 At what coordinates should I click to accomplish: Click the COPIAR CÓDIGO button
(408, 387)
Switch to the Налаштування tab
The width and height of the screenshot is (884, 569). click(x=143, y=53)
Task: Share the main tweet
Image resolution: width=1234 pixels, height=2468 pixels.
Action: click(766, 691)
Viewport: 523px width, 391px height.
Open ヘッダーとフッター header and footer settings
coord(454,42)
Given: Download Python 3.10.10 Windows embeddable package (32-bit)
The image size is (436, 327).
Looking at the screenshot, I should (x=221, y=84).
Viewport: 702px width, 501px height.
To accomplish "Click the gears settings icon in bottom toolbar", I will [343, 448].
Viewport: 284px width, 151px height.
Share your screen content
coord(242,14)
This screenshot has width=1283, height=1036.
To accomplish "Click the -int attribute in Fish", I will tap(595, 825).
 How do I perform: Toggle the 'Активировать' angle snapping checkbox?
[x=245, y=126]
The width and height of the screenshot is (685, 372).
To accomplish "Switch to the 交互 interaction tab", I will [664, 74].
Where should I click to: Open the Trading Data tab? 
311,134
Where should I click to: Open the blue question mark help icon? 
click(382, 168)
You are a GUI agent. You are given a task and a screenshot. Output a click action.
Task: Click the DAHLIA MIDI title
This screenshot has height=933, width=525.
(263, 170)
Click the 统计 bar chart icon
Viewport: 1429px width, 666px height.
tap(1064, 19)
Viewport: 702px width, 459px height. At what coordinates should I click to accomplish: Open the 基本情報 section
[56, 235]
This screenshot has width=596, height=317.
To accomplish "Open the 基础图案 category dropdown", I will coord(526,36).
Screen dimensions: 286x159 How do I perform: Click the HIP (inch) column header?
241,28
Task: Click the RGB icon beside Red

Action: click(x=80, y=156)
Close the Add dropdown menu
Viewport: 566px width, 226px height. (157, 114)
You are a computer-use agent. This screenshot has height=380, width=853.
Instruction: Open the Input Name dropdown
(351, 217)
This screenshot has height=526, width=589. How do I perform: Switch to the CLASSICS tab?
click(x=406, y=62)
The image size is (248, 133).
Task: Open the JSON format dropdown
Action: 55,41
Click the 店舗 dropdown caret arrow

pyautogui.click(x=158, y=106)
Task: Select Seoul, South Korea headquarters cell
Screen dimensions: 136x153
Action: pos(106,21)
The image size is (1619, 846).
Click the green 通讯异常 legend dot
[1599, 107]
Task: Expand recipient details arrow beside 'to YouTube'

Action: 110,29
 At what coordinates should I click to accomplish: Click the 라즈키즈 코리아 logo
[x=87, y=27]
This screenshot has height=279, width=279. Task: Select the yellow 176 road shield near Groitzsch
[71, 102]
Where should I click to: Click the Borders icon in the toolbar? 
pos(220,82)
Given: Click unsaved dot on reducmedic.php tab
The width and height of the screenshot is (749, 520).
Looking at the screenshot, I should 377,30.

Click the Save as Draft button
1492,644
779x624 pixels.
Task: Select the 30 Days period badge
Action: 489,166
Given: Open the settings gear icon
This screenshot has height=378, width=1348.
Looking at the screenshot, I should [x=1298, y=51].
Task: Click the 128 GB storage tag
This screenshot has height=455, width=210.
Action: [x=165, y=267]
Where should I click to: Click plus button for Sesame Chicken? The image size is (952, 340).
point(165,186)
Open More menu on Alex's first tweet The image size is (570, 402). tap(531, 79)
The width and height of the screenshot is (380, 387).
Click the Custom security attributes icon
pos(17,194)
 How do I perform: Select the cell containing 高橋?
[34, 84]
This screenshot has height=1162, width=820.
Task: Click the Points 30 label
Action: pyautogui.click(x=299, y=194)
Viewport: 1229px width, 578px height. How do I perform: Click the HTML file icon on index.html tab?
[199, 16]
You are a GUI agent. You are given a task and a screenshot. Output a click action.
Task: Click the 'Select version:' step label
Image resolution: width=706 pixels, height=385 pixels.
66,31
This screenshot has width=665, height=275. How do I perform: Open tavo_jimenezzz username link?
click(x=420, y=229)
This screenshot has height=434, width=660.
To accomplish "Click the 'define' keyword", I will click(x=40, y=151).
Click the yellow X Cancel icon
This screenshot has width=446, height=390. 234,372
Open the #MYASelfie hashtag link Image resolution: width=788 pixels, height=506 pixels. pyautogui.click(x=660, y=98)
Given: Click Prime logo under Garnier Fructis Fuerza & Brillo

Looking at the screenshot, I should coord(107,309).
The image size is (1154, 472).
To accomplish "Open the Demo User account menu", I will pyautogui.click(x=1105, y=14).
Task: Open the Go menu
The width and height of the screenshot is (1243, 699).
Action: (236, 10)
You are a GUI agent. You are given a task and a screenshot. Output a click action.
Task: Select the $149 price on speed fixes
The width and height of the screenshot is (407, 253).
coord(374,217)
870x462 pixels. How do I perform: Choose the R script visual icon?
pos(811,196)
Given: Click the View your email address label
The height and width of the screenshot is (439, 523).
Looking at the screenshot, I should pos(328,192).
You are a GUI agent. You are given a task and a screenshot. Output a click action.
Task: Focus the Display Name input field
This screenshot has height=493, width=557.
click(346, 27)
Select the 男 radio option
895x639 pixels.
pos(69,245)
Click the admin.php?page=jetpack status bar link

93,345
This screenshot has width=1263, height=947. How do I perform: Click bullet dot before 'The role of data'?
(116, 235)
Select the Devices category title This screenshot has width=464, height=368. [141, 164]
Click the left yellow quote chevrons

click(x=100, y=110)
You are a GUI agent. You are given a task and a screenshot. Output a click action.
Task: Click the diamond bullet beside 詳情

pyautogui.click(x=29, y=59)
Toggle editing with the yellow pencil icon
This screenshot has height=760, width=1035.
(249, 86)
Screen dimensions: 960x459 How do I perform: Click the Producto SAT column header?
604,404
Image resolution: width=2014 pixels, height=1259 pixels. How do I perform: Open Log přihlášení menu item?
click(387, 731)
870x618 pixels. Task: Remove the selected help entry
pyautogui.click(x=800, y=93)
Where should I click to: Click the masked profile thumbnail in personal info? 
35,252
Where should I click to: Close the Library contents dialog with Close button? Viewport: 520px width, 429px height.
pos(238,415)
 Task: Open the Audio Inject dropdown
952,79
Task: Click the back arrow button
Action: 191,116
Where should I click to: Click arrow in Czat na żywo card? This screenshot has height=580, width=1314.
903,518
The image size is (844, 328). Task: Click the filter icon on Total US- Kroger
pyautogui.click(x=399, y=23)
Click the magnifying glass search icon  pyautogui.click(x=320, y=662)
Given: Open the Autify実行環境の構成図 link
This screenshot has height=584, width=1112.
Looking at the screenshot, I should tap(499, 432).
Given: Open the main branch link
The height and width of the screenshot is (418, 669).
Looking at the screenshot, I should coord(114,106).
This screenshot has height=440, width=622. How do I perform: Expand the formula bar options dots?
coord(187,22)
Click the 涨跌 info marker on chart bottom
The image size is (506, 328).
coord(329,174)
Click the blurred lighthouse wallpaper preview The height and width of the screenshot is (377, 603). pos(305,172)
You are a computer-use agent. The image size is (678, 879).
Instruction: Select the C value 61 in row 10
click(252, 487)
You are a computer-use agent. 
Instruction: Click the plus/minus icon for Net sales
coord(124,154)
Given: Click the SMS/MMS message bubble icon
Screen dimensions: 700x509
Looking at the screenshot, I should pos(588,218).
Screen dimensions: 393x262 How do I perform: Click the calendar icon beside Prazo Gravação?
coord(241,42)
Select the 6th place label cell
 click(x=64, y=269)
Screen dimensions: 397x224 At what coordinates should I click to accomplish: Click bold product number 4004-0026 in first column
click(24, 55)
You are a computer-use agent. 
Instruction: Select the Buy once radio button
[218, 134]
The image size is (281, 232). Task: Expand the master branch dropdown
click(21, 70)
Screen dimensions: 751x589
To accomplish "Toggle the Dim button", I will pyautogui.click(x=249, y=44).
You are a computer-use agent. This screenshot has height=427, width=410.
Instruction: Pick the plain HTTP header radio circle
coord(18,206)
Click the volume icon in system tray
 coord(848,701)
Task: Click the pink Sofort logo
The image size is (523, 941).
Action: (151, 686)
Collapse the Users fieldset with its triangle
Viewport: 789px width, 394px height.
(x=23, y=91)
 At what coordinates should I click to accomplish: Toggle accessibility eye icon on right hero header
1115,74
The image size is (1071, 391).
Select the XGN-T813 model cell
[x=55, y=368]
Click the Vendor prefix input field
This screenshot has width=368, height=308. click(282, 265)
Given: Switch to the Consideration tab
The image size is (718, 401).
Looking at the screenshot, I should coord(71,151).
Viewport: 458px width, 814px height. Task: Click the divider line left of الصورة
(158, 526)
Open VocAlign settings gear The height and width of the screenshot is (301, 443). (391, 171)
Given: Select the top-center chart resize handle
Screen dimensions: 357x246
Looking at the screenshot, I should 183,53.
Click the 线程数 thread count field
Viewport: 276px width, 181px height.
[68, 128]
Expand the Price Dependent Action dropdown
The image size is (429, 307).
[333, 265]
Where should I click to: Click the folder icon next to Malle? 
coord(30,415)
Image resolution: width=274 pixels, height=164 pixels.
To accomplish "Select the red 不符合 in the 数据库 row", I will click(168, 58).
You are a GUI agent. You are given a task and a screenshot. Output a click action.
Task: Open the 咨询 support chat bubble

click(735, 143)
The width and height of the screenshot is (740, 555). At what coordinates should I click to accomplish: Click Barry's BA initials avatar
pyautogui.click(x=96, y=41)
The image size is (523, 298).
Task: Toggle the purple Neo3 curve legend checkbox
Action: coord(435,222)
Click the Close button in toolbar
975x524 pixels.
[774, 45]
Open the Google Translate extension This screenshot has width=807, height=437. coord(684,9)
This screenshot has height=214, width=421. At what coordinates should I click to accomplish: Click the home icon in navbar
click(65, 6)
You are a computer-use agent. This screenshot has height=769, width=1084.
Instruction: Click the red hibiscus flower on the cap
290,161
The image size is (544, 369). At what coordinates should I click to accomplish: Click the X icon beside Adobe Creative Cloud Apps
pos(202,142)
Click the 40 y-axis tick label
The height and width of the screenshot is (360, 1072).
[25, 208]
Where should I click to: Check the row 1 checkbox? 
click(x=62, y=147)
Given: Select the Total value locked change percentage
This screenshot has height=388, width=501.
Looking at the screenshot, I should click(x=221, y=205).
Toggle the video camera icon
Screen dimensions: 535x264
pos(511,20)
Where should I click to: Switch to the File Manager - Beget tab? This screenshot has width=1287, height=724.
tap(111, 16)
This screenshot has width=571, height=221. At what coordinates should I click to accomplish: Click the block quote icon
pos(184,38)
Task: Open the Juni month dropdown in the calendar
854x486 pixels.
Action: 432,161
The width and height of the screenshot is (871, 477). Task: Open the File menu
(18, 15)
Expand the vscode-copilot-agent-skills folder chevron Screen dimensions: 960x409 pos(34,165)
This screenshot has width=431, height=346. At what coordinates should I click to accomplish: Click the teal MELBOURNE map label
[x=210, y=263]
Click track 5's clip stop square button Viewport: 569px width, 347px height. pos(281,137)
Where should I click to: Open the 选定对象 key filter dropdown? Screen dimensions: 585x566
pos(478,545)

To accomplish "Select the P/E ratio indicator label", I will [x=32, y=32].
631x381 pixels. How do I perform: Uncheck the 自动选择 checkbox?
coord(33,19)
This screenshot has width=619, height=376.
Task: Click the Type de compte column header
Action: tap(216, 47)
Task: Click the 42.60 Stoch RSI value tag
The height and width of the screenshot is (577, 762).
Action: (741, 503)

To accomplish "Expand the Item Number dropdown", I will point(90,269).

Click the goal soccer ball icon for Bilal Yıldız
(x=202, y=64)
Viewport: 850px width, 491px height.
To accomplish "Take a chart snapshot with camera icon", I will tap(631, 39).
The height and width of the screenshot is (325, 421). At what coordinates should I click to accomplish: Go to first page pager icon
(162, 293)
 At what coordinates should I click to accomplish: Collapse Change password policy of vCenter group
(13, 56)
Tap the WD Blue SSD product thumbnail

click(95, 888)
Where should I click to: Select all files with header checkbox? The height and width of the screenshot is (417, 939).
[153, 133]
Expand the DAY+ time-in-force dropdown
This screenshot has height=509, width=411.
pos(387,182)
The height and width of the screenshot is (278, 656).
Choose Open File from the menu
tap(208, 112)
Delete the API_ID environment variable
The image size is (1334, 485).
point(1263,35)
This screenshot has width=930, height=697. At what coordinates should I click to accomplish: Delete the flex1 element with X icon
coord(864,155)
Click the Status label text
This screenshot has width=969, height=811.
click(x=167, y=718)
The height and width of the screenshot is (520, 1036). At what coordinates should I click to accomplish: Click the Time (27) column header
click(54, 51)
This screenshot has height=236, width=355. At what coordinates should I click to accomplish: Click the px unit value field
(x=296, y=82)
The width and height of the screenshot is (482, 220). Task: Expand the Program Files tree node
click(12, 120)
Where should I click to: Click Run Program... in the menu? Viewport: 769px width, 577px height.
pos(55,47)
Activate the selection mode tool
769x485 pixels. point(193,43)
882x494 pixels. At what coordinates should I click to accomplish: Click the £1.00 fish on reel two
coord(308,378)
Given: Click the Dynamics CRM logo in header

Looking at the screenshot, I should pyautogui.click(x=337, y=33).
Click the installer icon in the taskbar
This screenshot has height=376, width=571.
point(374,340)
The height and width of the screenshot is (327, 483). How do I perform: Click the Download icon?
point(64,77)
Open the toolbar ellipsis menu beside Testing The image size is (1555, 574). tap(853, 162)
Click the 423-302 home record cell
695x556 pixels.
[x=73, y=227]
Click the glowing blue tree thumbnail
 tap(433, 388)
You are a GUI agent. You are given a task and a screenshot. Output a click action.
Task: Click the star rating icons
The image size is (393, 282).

--------------------------------------------------

Give the number, and nothing else, of lines in the listing above that include the word "computer".

6